» **Short task**
From the guest post on the Bavincks below, pull out the passage starting with "One of my passions" and going on through "our academic setting.", copied word for word.

» **Source passage**
————————
Engaging the University with a Doubleshot of Bavinck(s)

bavink

Guest Post By Tyler Helfers

One of my passions in serving as a campus minister is to introduce our students and faculty to dead, Dutch theologians. Perhaps it is an obligation because I serve in the Christian Reformed Church in North America (CRCNA), and study at Calvin Theological Seminary. However, I tend to think it is because of the tremendous gift these men are to the Church, and how, even today, their works remain relevant to faith and practice in our academic setting.

While I could talk of Vos, Kuyper, Schilder, Dooyeweerd, Van Til, Berkouwer, or Ridderbos, I find myself drawing most often on two others: Herman Bavinck and J.H. Bavinck. In a society that champions the sovereignty of self, and increasingly convinced that religion is irrelevant to the common way of lifea, the works of both Bavincks—a balance of cultural nous and confessional fidelity, missional zeal and Kingdom vision—serve as a blessing and bright hope for the future of both the church and wider culture.
————————
» **Supplied information**
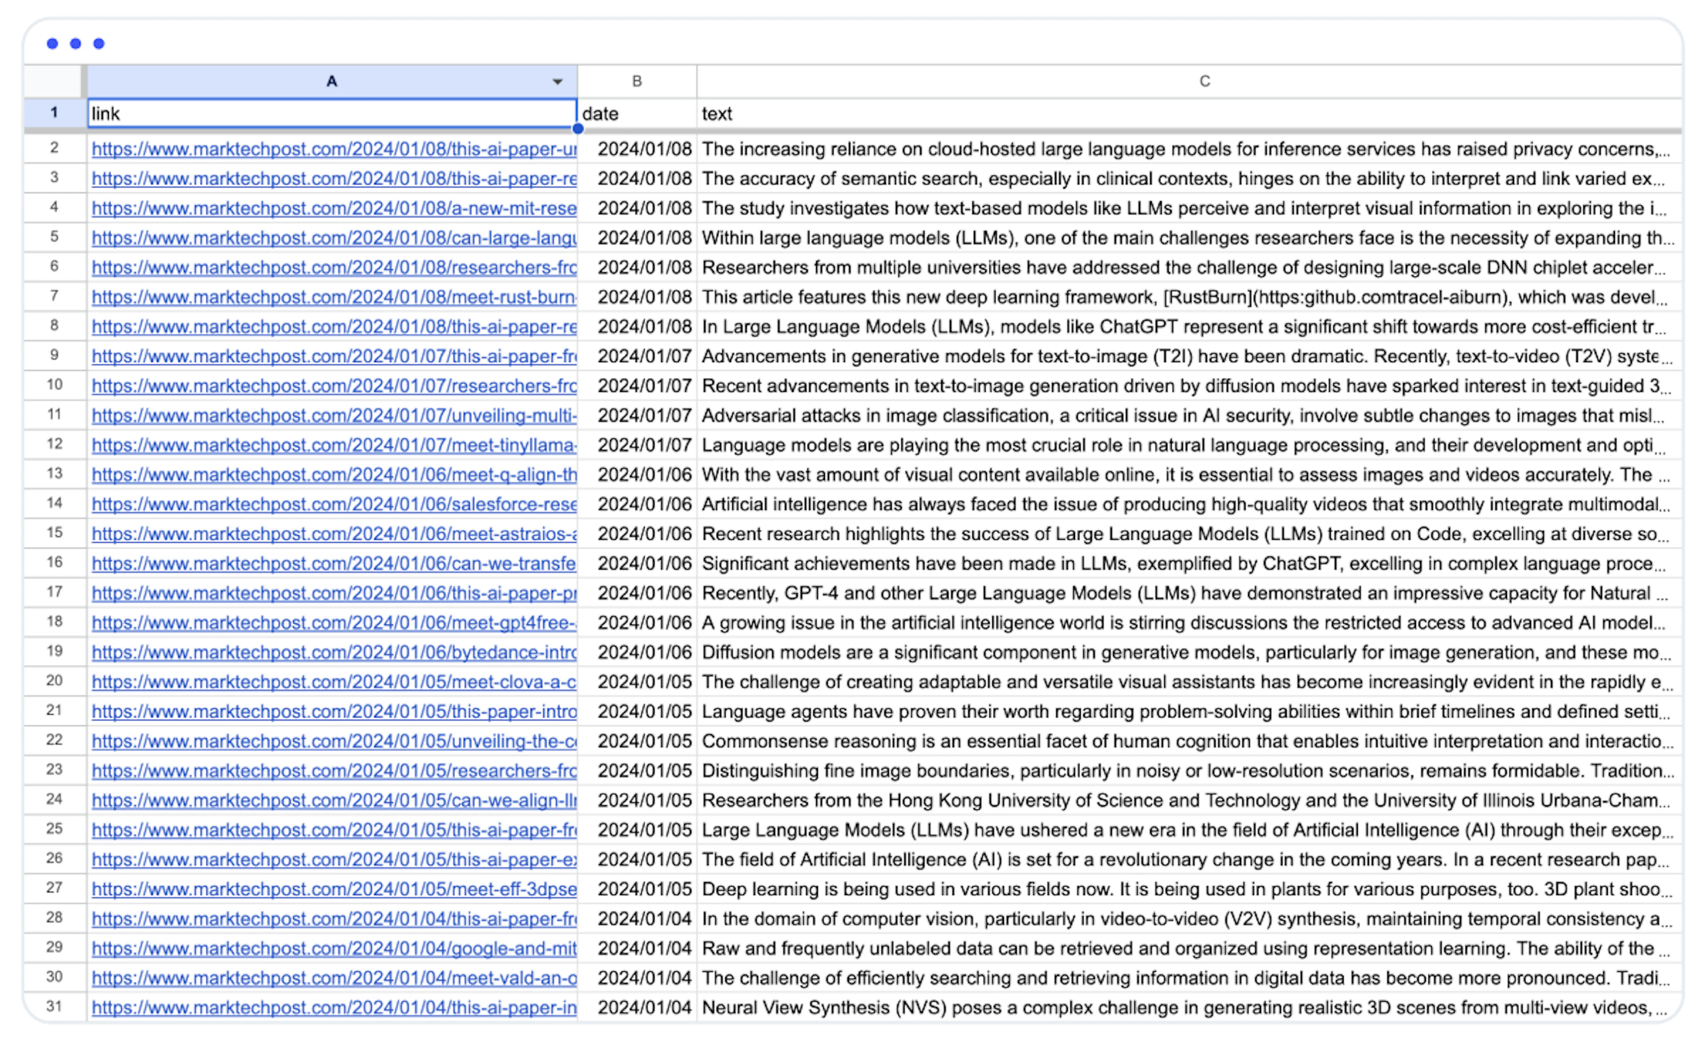Open the salesforce-rese link
Image resolution: width=1705 pixels, height=1042 pixels.
(334, 504)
————————
» **Solved problem**
One of my passions in serving as a campus minister is to introduce our students and faculty to dead, Dutch theologians. Perhaps it is an obligation because I serve in the Christian Reformed Church in North America (CRCNA), and study at Calvin Theological Seminary. However, I tend to think it is because of the tremendous gift these men are to the Church, and how, even today, their works remain relevant to faith and practice in our academic setting.